The output unit is adapted to output the fine depth map, so that the computing node cluster obtains the fine depth map set as the final generated depth map.
A computing node, comprising a memory and a processor, the memory stores computer instructions that can run on the processor, wherein the processor executes any of claims 1 to 6 when the computer instructions are executed. One of the steps of the depth map generation method.
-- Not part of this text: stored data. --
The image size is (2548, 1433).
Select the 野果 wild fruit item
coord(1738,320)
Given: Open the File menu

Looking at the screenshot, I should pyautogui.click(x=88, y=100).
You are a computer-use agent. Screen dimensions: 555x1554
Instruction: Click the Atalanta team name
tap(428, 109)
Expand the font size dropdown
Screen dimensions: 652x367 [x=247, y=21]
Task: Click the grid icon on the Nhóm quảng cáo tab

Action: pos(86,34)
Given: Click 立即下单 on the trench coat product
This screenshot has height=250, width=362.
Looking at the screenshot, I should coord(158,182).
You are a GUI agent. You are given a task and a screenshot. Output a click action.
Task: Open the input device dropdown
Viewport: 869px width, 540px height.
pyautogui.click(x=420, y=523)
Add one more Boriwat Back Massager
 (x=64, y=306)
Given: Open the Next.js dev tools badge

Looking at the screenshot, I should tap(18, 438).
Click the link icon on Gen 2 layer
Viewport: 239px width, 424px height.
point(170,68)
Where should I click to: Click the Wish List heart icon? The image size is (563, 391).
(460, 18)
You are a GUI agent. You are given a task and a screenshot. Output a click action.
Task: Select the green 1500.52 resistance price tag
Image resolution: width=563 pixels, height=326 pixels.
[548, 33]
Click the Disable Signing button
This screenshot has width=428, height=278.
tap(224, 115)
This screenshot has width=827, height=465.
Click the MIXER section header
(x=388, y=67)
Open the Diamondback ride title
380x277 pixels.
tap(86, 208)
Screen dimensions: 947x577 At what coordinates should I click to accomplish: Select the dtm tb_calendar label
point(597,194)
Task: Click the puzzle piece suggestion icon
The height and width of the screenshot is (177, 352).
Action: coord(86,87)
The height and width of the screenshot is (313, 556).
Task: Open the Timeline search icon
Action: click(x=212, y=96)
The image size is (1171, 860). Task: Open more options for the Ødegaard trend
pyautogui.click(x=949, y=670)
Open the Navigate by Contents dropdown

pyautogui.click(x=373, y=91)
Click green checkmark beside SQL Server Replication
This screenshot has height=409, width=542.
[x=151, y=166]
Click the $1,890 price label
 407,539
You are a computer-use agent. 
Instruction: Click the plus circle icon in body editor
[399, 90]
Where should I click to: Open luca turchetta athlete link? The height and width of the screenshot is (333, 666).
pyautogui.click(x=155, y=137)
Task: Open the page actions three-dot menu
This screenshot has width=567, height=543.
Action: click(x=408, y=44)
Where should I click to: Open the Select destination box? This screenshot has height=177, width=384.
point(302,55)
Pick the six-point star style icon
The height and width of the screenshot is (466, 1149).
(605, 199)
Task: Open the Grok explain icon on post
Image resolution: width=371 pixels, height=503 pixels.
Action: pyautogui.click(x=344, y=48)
A computing node cluster, characterized by comprising a plurality of computing nodes, the plurality of computing nodes including a first computing node, and the first computing node is any computing node in the computing node cluster, wherein:

The first calculation node is adapted to perform a first depth calculation according to the first texture data and the second texture data in the received texture data to obtain a first rough depth map; and synchronize the first rough depth map to The remaining computing nodes in the computing node cluster obtain a rough depth atlas; for the second rough depth map in the rough depth atlas, the third rough depth map is used for verification, and the second rough depth map is obtained An unstable region; and performing a second depth calculation according to the unstable region in the second rough depth map, the texture data corresponding to the second rough depth map, and the texture data corresponding to the third rough depth map, to obtain A corresponding fine depth map, and outputting the obtained fine depth map so that the computing node cluster uses the obtained fine depth map set as the final generated depth map;

Wherein, the first texture data meets a preset first mapping relationship with the first computing node; the second texture data meets a preset first spatial position relationship with the acquisition device of the first texture data The texture data collected by the acquisition device; the second rough depth map and the first computing node meet the preset second mapping relationship; the third rough depth map is the acquisition corresponding to the second rough depth map The device satisfies the rough depth map corresponding to the acquisition device with the preset second spatial position relationship; and the depth map candidate value in the second rough depth map selected by the second depth calculation does not include the depth value of the unstable region.
A computer-readable storage medium having computer instructions stored thereon, wherein the computer instructions execute the steps of the depth map generating method according to any one of claims 1 to 6 when the computer instructions are run.